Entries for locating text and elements
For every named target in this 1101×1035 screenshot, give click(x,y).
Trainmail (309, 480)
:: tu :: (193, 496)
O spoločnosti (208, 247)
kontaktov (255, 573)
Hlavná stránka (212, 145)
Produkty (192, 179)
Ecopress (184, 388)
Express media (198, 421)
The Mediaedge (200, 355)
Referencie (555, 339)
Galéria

Exercise brief: Present the lines above as a Markdown table with a Row column for the row number and a Line column for the line, omitting any blank lines.

Complete answer:
| Row | Line |
|---|---|
| 1 | For every named target in this 1101×1035 screenshot, give click(x,y). |
| 2 | Trainmail (309, 480) |
| 3 | :: tu :: (193, 496) |
| 4 | O spoločnosti (208, 247) |
| 5 | kontaktov (255, 573) |
| 6 | Hlavná stránka (212, 145) |
| 7 | Produkty (192, 179) |
| 8 | Ecopress (184, 388) |
| 9 | Express media (198, 421) |
| 10 | The Mediaedge (200, 355) |
| 11 | Referencie (555, 339) |
| 12 | Galéria |